With the pictures omitted, please transcribe exactly the lines beginning at the one that contains "The image size" and ending with the last line of the records below.

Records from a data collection
=== Section Start ===

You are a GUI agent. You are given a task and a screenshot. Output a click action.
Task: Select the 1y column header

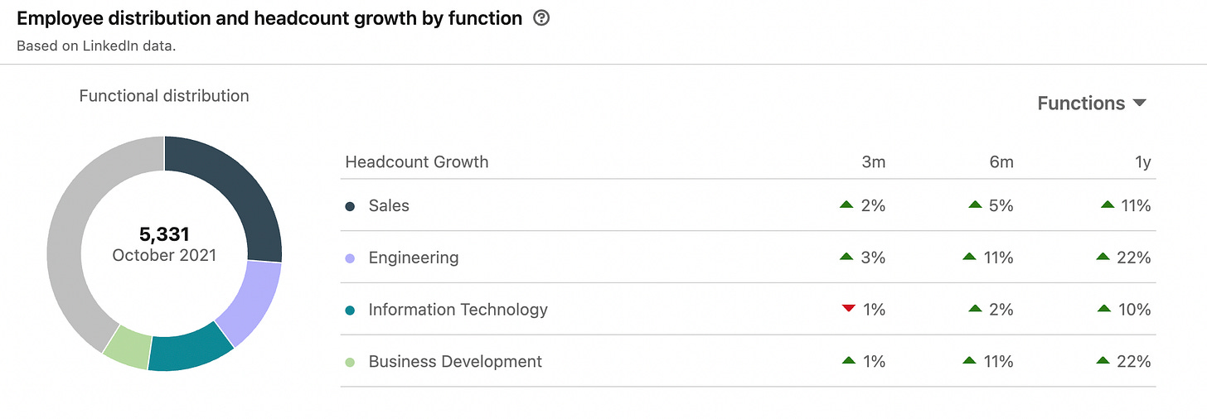[x=1142, y=162]
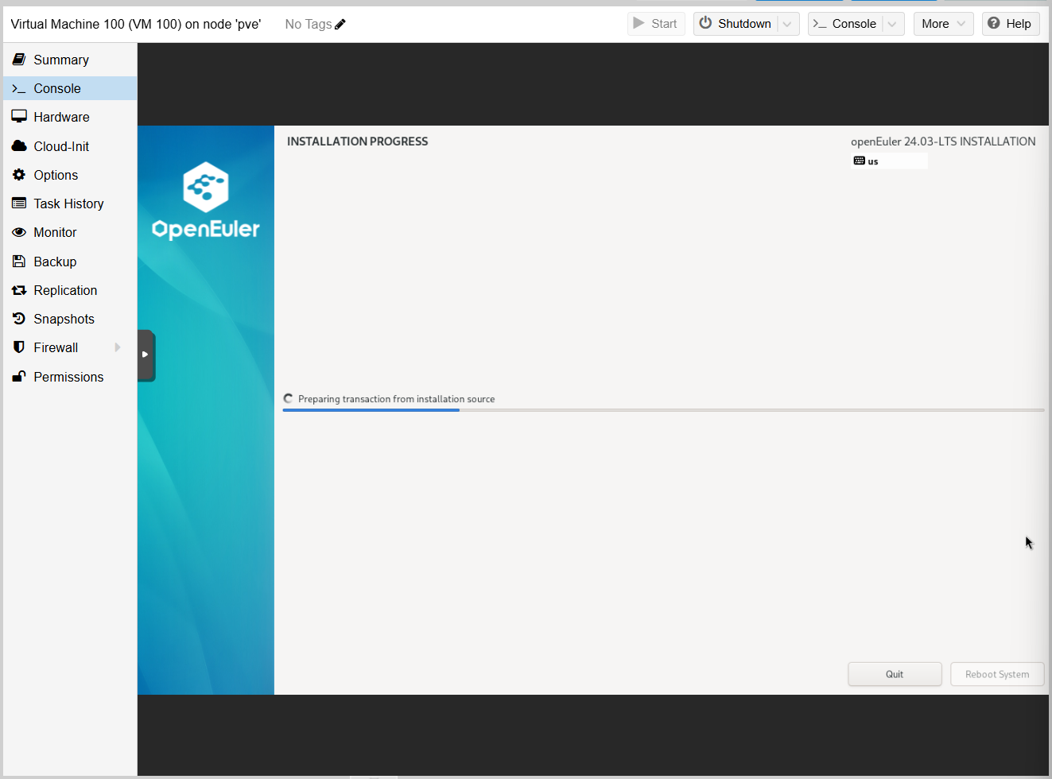This screenshot has height=779, width=1052.
Task: Click the Summary notebook icon in sidebar
Action: 19,60
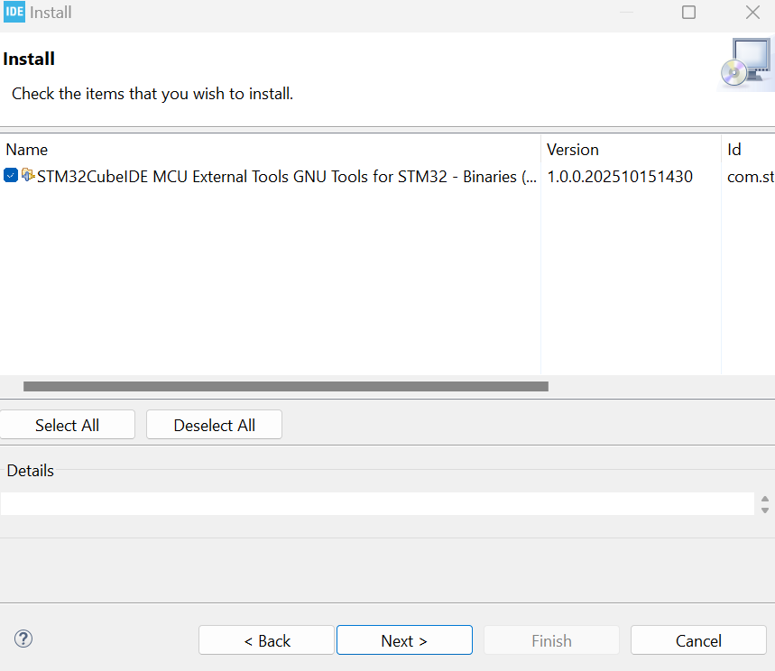775x671 pixels.
Task: Click the horizontal scrollbar under the item list
Action: tap(286, 387)
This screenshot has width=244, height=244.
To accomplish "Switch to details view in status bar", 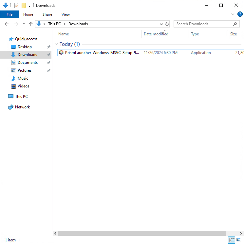I will 232,240.
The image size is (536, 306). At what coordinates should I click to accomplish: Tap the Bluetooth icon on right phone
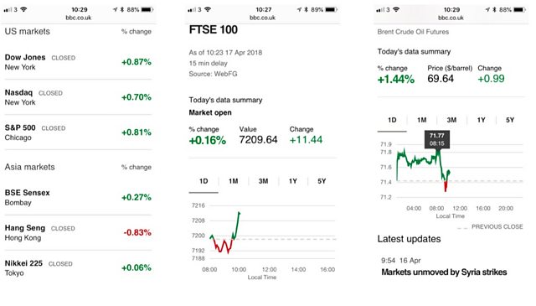click(x=494, y=9)
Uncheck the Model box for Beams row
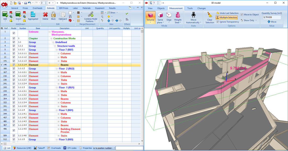The height and width of the screenshot is (151, 288). [14, 65]
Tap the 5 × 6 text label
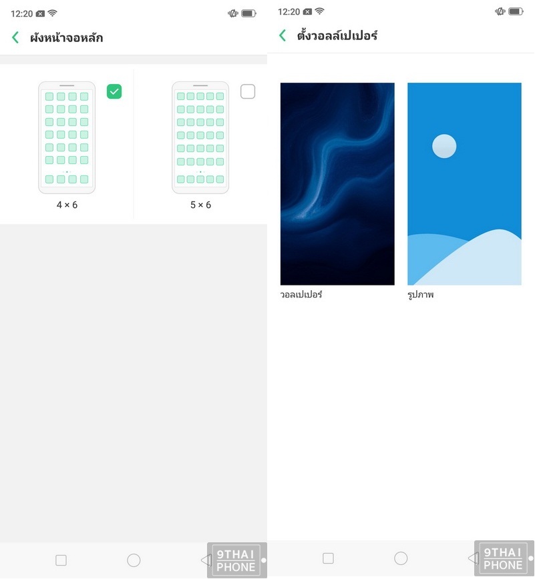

=== Section End ===

◆ Finished task
The image size is (536, 306). At what coordinates should I click to accomplish: Tap the Bluetooth icon on right phone
click(x=494, y=9)
Uncheck the Model box for Beams row
The height and width of the screenshot is (151, 288). [14, 65]
Tap the 5 × 6 text label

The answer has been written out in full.